I sat and watched the pages as they turned. It was Gar's writing; I recognized that neat and economical hand. Some pages had lists, others had long notes, still others merely had sequences of numbers.

I put my hand out and placed it flat on the notebook and stopped the flipping of the pages. "Wait," I said. I had seen my own name on one sheet as it had gone by. Triss said, "It's toward the back."

"Wait," I said. I turned the pages toward the front again, two pages, three pages, and there it was, a long paragraph with my name at the top of the page. It read:

rolf

I am going to have a second chance. This time, I have to do what is right with Rolf. I must not make believe nothing is wrong, I must not try to hide everything under the rug. He has just come from jail and we both know it. I know he'll be all right, but I must be strong. I wish I had Rolf's ability to face unpleasant facts. Maybe I can learn from him, and he can learn patience from me.

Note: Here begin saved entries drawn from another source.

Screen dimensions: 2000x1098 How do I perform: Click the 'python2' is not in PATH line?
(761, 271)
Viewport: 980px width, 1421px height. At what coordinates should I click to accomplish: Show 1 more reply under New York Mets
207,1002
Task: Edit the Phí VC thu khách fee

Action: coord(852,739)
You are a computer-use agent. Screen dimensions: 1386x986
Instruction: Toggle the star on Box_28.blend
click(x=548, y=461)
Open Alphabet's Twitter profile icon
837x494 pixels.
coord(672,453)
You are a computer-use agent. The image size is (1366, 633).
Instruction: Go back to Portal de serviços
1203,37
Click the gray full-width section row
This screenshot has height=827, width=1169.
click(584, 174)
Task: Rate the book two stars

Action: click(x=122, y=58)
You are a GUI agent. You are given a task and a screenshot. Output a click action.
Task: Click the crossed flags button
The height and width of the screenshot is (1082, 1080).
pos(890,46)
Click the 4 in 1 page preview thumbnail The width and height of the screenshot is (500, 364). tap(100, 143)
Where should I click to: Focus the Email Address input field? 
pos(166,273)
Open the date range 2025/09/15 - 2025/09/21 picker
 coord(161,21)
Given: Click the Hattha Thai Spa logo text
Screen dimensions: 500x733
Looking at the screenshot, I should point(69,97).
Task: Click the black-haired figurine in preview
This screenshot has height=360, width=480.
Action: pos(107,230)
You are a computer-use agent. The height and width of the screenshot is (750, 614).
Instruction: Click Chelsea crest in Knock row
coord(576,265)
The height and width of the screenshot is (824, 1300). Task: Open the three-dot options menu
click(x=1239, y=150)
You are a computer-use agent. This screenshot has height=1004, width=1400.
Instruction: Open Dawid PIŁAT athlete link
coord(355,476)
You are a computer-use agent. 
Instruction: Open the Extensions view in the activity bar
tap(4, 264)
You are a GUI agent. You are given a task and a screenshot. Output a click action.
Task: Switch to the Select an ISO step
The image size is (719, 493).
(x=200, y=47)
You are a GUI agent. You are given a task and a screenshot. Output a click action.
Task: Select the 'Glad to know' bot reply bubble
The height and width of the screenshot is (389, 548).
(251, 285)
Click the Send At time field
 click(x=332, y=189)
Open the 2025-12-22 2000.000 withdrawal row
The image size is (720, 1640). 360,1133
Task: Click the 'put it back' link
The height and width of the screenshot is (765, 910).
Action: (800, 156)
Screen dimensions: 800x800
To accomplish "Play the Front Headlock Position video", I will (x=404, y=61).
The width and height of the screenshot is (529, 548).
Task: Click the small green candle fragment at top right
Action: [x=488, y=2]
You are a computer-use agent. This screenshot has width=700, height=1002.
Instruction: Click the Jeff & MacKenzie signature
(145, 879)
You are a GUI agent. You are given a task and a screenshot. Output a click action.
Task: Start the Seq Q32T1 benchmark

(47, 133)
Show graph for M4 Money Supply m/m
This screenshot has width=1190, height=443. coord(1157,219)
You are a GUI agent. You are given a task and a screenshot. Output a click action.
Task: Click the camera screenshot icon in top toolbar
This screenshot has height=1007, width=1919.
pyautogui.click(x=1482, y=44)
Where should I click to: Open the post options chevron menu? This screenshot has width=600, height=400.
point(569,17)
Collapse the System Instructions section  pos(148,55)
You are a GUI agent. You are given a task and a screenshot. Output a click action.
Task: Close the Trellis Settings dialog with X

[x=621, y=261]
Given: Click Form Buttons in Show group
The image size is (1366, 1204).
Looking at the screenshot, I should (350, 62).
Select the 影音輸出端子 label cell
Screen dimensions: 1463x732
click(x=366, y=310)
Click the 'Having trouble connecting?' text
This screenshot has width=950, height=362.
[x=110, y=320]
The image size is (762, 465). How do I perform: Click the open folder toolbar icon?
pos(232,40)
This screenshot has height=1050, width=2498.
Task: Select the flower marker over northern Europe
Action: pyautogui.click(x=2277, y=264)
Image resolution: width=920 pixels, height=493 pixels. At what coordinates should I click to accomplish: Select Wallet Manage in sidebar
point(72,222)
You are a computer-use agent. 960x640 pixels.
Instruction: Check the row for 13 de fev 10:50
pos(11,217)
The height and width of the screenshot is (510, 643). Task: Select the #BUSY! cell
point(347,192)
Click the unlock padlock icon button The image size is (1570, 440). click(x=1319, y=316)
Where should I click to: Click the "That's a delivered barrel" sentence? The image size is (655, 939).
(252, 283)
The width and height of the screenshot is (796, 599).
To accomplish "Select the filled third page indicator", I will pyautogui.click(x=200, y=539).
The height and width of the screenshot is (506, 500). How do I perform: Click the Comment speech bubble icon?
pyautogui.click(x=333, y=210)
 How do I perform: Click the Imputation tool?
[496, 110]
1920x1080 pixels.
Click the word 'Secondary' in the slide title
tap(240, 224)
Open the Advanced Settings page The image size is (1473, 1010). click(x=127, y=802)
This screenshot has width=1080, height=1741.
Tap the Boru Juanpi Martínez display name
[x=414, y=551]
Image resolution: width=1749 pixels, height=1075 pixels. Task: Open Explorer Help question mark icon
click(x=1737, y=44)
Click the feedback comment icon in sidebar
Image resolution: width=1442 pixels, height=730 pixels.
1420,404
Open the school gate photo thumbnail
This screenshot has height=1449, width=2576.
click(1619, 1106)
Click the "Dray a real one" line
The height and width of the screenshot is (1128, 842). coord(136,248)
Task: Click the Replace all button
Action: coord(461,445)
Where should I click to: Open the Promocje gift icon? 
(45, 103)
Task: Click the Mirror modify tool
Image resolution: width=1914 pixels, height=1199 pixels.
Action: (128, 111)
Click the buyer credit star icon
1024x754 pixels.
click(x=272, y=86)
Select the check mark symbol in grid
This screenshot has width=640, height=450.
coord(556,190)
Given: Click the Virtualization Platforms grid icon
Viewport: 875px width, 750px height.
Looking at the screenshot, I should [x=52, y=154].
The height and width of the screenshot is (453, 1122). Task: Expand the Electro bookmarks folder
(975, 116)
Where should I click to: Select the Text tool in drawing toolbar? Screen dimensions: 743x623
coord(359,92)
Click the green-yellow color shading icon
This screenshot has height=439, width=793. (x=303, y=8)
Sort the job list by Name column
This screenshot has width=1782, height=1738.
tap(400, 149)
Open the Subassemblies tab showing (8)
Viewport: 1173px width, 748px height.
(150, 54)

I still think it's best to tell Colonel Whistler the truth, even though that means Jenna will find out. But the question is, should I tell Rolf? It's ridiculous for me to think of protecting him, he's always been the one to protect me, but this time it might be better to keep silent, at least for a while. Let Rolf not have to put up that strong silent front he affects when he's embarrassed.

I must keep Rolf away from Jenna. She would push just to see him explode.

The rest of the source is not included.